Re: [Rdkit-discuss] Applying Lipinsky filter on ligand data set

Gustavo Seabra Wed, 02 Dec 2020 04:57:23 -0800

Yes, the way it is written it will only keep the last sdf file read. I can 
think of 2 options:


1. You can concatenate all sdfs into one,  multi-molecule file:
$ cat *.sdf > multi.sdf

And read this one.

2. Alternatively,  instead of overwriting the final pandas dataframe every 
time, you can create one initial df then only concatenate it with the results 
of the function (see 
https://pandas.pydata.org/pandas-docs/stable/user_guide/merging.html)

data = 
pd.DataFrame(columns=['Source','LogP','MolWt','LipinskyHBA','LipinskyHBD])

Then, for each file:
data = data.append(load_sdf_file(sdf,key))

If possible, I believe option (1) should be faster.
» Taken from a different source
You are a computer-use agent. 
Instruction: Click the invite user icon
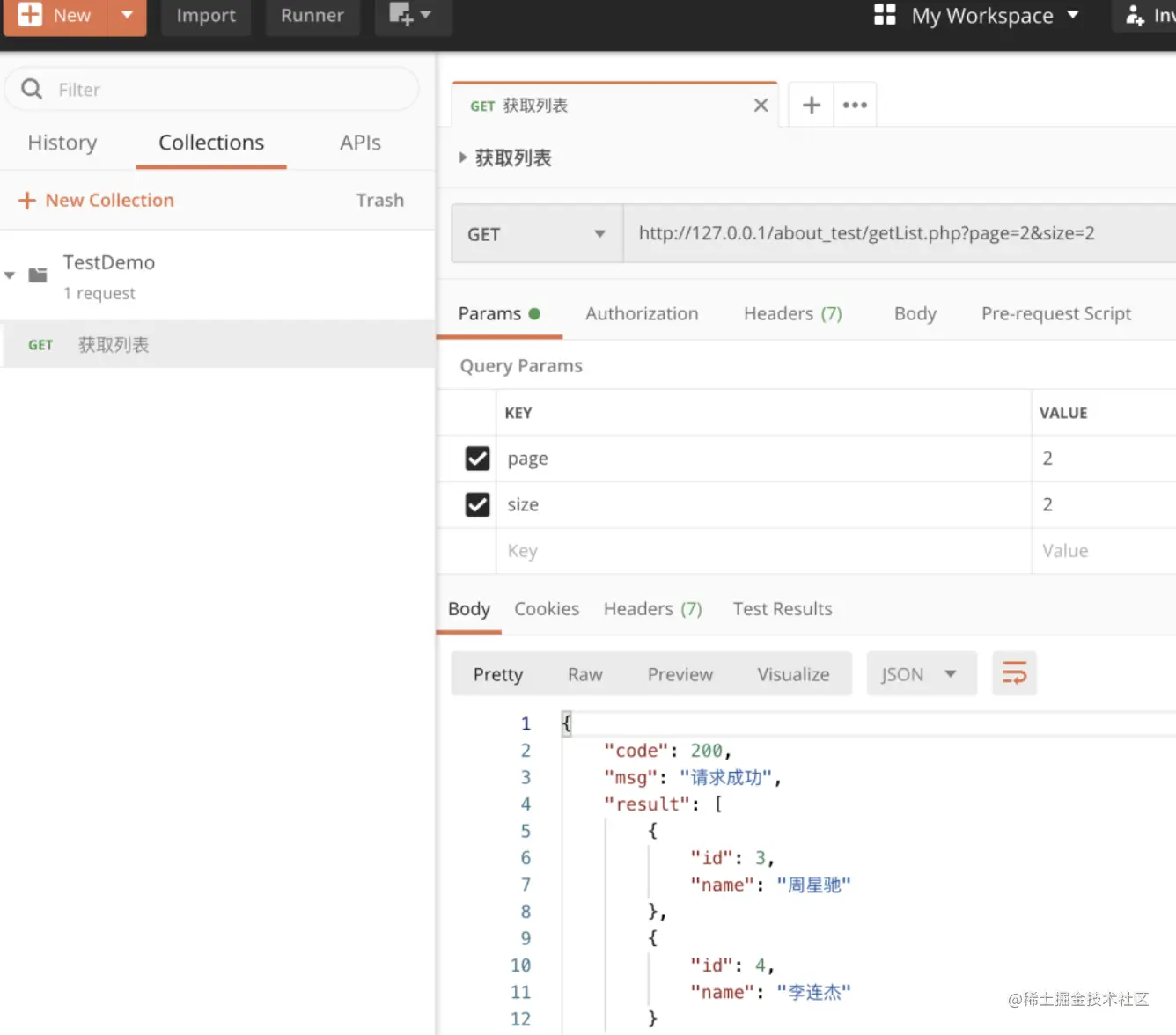(x=1136, y=15)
As for the error you are seeing,  sometimes RDKit cannot read a molecule, so it 
returns no 'ROMol' object. It usually happens when the molecule is ill-defined. 
If you really need to read the molecules one-by-one, then you will need to 
treat this situation maybe with an 'if' statement in the function. If you read 
a multi-molecule sdf, it just ignores the molecules it can't read and keeps 
going.

Ah, I dont think there is a function to use pdb files with Pandas. SDF is a 
better format for small molecules,  anyway.

All the best,

--
Gustavo Seabra

________________________________
From: Jeff Saxon <jmsstarli...@gmail.com>
Sent: Wednesday, December 2, 2020 4:53:05 AM
To: Gustavo Seabra <gustavo.sea...@gmail.com>; 
rdkit-discuss@lists.sourceforge.net <rdkit-discuss@lists.sourceforge.net>
Subject: Re: [Rdkit-discuss] Applying Lipinsky filter on ligand data set

Hey Gustavo,

Thank you very much for your script!
I need to specify that I am working with many SDF filles, each of
which consist of one 3D structure of the ligand ( I don't see any
difference here between pdb, so if I can apply it on PDB directly it
would be rather better!!)
 Anyway I've just tried to adapt you script for my case

# I simplify the function to take only 4 properties required for
lipinsky calculations,
# I also substitute Source on the name of the particular SDF file (See below)
def load_sdf_file(file, key):
"""
Reads molecules from an SDF file keeping only molecules
with valid SMILES, and assign a source field
"""
df = PandasTools.LoadSDF(file)
df['Source'] = key
df['LogP'] = df['ROMol'].apply(Chem.Descriptors.MolLogP)
df['MolWt'] = df['ROMol'].apply(Chem.Descriptors.MolWt)
df['LipinskyHBA'] = df['ROMol'].apply(Chem.rdMolDescriptors.CalcNumLipinskiHBA)
df['LipinskyHBD'] = df['ROMol'].apply(Chem.rdMolDescriptors.CalcNumLipinskiHBD)
df = df[['Source','LogP','MolWt','LipinskyHBA','LipinskyHBD']]
return df


pwd = os.getcwd()
filles='sdf'
results='results'
#set directory to analyse
data = os.path.join(pwd,filles)
#set directory with outputs
results = os.path.join(pwd,results)

# go to the folder with all SDF filles
os.chdir(data)

# loop each SDF and use it with the function
for sdf in dirlist:
sdf_name=sdf.rsplit( ".", 1 )[ 0 ]
key = f'{sdf_name}'
df = load_sdf_file(sdf,key)
print(f'{sdf_name}.sdf has been processed')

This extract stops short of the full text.